Olhei o relógio, faltavam três minutos para 20 horas. Quis ouvir o hino novamente, ligo o rádio e pontualmente escuto o “Boa noite” de fim do programa e hino é tocado novamente, como sufixo musical.
Naquele momento — se fosse hoje eu diria que o meu “HD” deu a resposta, mas computador naquela época nem em sonho — minha memória funcionou: Hino Nacional da União das Repúblicas Socialistas Soviéticas (URSS).
Como eu conhecia o hino? Foi jantando na casa do amigo Jorge Lettry, em São Paulo. Lettry, ex-chefe de competições da Vemag,, agora era sócio-diretor da Puma, Eu havia vindo a São Bernardo do Campo, tratar de assuntos da concessionária na Volkswagen e aproveitei para visitá-lo.
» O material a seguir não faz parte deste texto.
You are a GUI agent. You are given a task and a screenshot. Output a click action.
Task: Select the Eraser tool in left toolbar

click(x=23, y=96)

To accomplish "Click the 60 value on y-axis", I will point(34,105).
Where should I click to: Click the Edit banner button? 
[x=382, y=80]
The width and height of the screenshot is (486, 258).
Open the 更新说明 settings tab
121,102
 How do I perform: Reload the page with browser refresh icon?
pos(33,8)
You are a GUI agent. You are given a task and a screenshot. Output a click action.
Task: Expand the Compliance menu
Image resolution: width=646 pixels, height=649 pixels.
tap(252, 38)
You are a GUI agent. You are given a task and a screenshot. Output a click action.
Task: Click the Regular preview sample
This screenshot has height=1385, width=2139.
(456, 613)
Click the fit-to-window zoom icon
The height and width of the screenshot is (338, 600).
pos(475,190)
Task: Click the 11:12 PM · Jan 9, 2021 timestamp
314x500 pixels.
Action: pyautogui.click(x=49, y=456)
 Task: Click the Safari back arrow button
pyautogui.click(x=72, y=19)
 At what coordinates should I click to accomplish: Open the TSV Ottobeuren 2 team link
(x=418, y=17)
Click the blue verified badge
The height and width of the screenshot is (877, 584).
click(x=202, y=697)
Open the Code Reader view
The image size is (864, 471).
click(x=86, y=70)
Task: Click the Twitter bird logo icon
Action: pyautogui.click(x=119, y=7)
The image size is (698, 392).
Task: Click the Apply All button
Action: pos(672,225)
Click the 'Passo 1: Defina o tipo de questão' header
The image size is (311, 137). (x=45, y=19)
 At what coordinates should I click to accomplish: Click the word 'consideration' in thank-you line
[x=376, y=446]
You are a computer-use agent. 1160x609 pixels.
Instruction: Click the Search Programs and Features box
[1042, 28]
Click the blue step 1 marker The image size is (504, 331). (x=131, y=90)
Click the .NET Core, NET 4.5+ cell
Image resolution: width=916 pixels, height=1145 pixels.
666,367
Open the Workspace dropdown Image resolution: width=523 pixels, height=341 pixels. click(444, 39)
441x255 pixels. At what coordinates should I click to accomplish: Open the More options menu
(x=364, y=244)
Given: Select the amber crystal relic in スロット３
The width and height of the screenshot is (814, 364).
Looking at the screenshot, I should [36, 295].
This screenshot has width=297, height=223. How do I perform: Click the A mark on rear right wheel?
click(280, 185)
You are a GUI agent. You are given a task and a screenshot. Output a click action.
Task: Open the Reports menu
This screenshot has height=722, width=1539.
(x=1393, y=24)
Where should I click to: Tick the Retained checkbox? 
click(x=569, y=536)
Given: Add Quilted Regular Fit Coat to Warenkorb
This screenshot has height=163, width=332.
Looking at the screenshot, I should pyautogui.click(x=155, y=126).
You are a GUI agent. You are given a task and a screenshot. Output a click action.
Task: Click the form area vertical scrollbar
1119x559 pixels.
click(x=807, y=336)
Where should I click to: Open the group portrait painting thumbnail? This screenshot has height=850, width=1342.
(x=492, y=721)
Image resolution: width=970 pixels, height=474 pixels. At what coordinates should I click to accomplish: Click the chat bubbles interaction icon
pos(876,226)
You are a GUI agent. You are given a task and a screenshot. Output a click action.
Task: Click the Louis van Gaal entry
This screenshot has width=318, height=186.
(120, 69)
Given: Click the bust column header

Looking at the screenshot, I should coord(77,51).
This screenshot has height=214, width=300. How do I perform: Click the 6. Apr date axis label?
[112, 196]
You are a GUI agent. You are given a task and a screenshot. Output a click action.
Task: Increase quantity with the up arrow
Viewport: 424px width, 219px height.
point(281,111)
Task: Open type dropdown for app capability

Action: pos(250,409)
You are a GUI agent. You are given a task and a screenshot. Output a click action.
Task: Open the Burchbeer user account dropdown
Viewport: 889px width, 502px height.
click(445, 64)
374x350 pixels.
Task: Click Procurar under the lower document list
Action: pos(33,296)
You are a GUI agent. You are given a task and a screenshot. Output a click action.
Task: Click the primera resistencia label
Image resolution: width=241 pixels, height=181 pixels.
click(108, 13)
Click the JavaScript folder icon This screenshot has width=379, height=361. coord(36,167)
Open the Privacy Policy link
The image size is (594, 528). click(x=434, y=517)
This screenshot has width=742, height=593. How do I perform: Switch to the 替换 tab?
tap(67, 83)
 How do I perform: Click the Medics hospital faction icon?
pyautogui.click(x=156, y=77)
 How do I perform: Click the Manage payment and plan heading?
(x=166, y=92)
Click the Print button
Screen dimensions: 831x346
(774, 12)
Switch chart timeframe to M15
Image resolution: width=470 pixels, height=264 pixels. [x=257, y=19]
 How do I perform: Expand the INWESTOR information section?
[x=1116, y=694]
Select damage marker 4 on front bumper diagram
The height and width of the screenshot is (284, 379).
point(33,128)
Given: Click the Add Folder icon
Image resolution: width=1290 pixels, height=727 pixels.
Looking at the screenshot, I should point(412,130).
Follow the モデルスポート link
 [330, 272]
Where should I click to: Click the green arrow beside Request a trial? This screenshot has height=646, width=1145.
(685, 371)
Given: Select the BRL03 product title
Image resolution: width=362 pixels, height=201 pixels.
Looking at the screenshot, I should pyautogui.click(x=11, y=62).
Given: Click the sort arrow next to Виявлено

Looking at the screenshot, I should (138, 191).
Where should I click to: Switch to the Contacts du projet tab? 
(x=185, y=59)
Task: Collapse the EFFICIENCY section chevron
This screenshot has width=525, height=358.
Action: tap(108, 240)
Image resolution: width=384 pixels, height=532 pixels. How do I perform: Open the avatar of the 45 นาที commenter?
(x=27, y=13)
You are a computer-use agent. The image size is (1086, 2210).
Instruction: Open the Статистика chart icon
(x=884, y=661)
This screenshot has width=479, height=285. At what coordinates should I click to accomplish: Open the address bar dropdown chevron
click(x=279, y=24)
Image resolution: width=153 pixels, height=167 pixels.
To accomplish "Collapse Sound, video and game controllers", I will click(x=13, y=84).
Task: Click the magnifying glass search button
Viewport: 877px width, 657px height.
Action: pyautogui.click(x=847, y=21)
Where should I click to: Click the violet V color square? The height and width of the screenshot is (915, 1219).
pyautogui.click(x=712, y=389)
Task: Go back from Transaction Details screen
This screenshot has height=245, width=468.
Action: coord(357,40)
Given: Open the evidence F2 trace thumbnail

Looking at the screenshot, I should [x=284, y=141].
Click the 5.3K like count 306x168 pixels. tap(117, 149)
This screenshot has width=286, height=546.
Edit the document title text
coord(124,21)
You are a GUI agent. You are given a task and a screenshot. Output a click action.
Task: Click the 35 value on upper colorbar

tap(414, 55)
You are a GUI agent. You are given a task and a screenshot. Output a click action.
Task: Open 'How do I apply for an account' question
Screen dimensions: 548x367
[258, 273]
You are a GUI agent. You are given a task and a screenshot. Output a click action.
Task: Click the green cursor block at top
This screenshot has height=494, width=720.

Um parêntese. Antes do jantar ele comentou que teríamos bife de fígado. Como eu não tinha cerimônia com ele, disse que não gostava de fígado. Ele riu e disse :”É porque você não conhece o bife de fígado da minha mãe”. Dona Onorina Lettry, italiana como o Jorge, viúva, morava com ele. Até hoje tenho na memória gustativa aquele bife de fígado, tão rico e saboroso que era. Jorge tinha toda razão…
No descontraído bate-papo durante o jantar surgiu o assunto hinos e comentamos o Hino das Mil Milhas Brasileiras, executado na primeira corrida em 23/24 de novembro de 1956, a qual assisti quando tinha 14 anos, de passar a noite em Interlagos! Se você nunca o ouviu, aqui está.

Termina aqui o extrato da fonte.